What is an easement?
Easements refer to the right of one property owner to use the property of another. Homeowners often require an easement to access their land. Without it, they would be landlocked.
Types of easements
The most common type of easement is used for ingress and egress. This type of easement creates a right of way allowing one property owner to transverse a portion of another’s land to access their property.
For example, Sally cannot reach her property from a public road without crossing over Juan’s property. An easement for ingress and egress would allow Sally to reach her home.

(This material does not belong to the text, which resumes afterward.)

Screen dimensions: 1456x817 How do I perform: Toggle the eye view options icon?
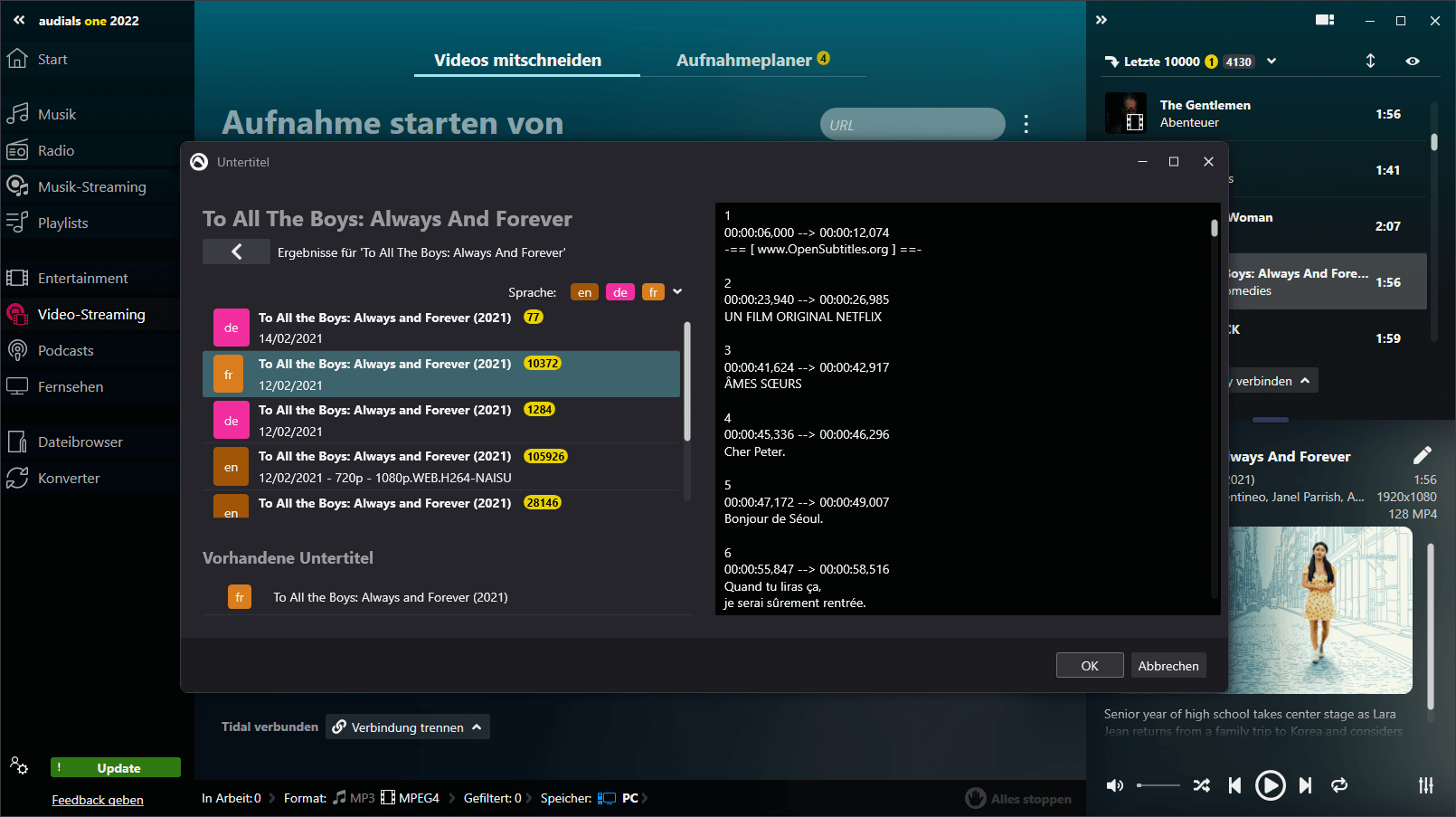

An easement creates a tenement relationship between two parcels of real estate since it:
- benefits one property, referred to as a dominant tenement, whose owner is entitled to the easement; and
- burdens another property, referred to as a servient tenement, the owner’s use of which is subject to the easement.
When an owner whose property is burdened by an easement interferes with the use of the easement by a neighbor whose property benefits from the easement, the neighbor is entitled to have the use of the easement reinstated. The easement is reinstated by removal, relocation or modification of the interference.
Further, the neighbor who holds the easement is entitled to compensation for their money losses caused by the servient tenement owner’s obstruction of the neighbor’s use of the easement. [Moylan v. Dykes (1986) 181 CA3d 561]
An easement burdening an owner’s property as an encumbrance on their title is classified as either:
- an appurtenant easement, meaning the allowed use belongs to and benefits an adjacent property and is said to run with the land as an interest the adjacent property holds in the burdened real estate; or
- an easement in gross, meaning it belongs to an individual, not land, as their personal right to a specified use of the burdened real estate.
An appurtenant easement is incidental to the title of the property which benefits from its use. An easement is not reflected as a recorded interest on the title to the parcel of land it benefits. Nor is it a personal right held by a particular individual who may now or have previously owned the parcel benefiting from the easement.
Accordingly, an appurtenant easement is recorded as an encumbrance on title to the burdened property. The easement remains on the property’s title after a conveyance to new owners of either the benefitting or burdened property. To be enforceable, the easement does not need to be referenced in the grant deed conveying either property to new owners since it runs with the land. [Moylan, supra]
Conversely, an easement in gross benefits a particular person and is held only by the individual who may use the easement. No parcel of real estate may benefit from an easement in gross since only the individual holding the easement can benefit.
An easement in gross is not transferred with the sale of real estate owned by the holder of the easement. However, the right can be transferred by the easement holder to another person in writing – unless the transfer of the easement in gross is prohibited by a provision in the document creating the easement. [LeDeit v. Ehlert (1962) 205 CA2nd 154]
A property owner cannot acquire a prescriptive right to air, light, or an unaltered view over neighboring properties. However, property owners can hold an easement created by a grant which restricts a neighbor’s ability to erect or maintain any improvement which interferes with the owner’s right to air, light or view. These types of easements can only be established by written agreement between neighboring owners, not by implication or prescription. [Petersen, supra]
Similarly, solar easements are a relatively recent type of easement established with the intent of encouraging the productive use of solar energy systems as a matter of public policy. A solar easement granted in a written instrument needs to state:
- the measured angles by which sunlight is to pass;
- the hours of the day during which the easement is effective;
- the limitations on any object which would impair the passage of sunlight through the easement; and
- the terms for terminating or revising the easement. [Calif. Civil Code 801.5]
Solar easements are similar to easements of light, air or view since they restrict an owner’s ability to maintain any improvements interfering with a neighbor’s solar energy system. [See RPI Form 322]
A conservation easement is a voluntary conveyance of the right to keep the land in its natural, scenic, historical, agricultural, forested, or open space condition. It is conveyed by an owner of real estate to a conservation organization or government agency. Conservation easements are perpetual in duration and are binding on all successive owners of all property burdened by the easement. [CC §§815.1, 815.2 (b)]
History behind the Word
“Easement” is an Anglo-Norman term coined in the late 14th century. It comes from the Old French word aisement meaning “comfort, convenience, use and enjoyment” and from aisier meaning “to ease.” The current meaning of the word, which is the legal right of one property owner to use the property of another, was first used in the early 15th century.